Amy sank in her chair. Things were picking up right where they had left off. I’d like to play T-ball with your head, asshole.

She would have liked to say it to his face, but he would surely pull the plug on the firm’s promise to subsidize her tuition. Then she couldn’t go to law school. And then she couldn’t come back—to this.

“I need a life,” she muttered. She wondered why she put up with it, but she knew the answer. Every two or three months, her ex-husband would remind her. He’d call with another one of his empty offers to pay half of something for Taylor if Amy would pay the other half. Sometimes he was just being disruptive, like the time he told Taylor he’d send her and Amy on a Hawaiian vacation if Mommy would just pay half. Taylor had pranced around the house in a plastic lei and sunglasses for a week before that one blew over. Other times he was just taunting Amy, like his standing offer to put ten thousand dollars into a college fund for Taylor if Amy would come up with the other ten. Things like that—things for Taylor’s future—really made her wish she were in the position to call his bluff.

Maybe she was.

Her eyes lit with a devilish smile. She picked up the phone and dialed his office. His secretary answered.

“I’m sorry,” she told Amy. “He’s in a meeting. Can I take a message?”

The message was right in her head, ready to spring. Taylor’s going to Yale. Pay half of that, you blowhard. But she realized it was premature. The money wasn’t hers. Not yet.

“No message, thank you.” She hung up and came back to reality.

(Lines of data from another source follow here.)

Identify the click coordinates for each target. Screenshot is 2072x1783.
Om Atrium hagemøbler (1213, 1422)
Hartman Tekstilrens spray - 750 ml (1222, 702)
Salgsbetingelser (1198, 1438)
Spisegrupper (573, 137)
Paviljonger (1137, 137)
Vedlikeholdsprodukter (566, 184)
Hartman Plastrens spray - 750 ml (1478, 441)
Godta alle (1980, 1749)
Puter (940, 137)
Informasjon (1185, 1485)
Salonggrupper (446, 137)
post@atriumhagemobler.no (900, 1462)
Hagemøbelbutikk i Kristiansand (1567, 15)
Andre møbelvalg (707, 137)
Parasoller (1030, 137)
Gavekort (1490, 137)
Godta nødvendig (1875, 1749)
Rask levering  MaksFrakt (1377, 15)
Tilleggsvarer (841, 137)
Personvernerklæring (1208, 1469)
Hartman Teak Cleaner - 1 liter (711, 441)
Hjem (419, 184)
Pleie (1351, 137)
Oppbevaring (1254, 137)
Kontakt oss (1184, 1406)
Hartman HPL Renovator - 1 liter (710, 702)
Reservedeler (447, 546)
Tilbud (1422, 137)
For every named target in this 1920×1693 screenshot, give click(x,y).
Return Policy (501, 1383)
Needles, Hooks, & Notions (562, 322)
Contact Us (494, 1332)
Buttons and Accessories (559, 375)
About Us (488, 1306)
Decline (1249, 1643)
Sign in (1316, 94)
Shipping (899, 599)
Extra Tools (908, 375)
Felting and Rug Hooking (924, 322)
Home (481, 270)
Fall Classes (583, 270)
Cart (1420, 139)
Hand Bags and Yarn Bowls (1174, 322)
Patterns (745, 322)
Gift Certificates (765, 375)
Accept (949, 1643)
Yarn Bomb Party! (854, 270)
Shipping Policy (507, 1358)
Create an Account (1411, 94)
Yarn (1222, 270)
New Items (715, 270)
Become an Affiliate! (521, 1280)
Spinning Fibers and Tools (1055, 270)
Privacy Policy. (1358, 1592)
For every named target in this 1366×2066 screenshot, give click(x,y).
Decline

She checked the clock. She’d have to clone herself to meet Mr. Phelps’s three o’clock deadline. She drew a deep breath and returned to the computer, but not for Phelps’s project. A financial planning program appeared on her screen.

She smiled thinly as the computer calculated the interest on two hundred thousand dollars.

The funeral was on Tuesday at St. Edmund’s Catholic Church. Neither Ryan nor his sister were regular churchgoers. His parents, however, had attended nearly every Sunday for the last four decades. Here, Frank and Jeanette Duffy had exchanged marriage vows. It was where their two children had been baptized and taken their First Holy Communion. Ryan’s sister, Sarah, had also been married here. In the last row of the balcony, a fellow altar boy had told Ryan where babies really come from. Behind the solid oak doors in the side chapel, Ryan used to confess his sins to an old Irish priest with a drinker’s red nose. “Bless me, Father, for I have sinned…”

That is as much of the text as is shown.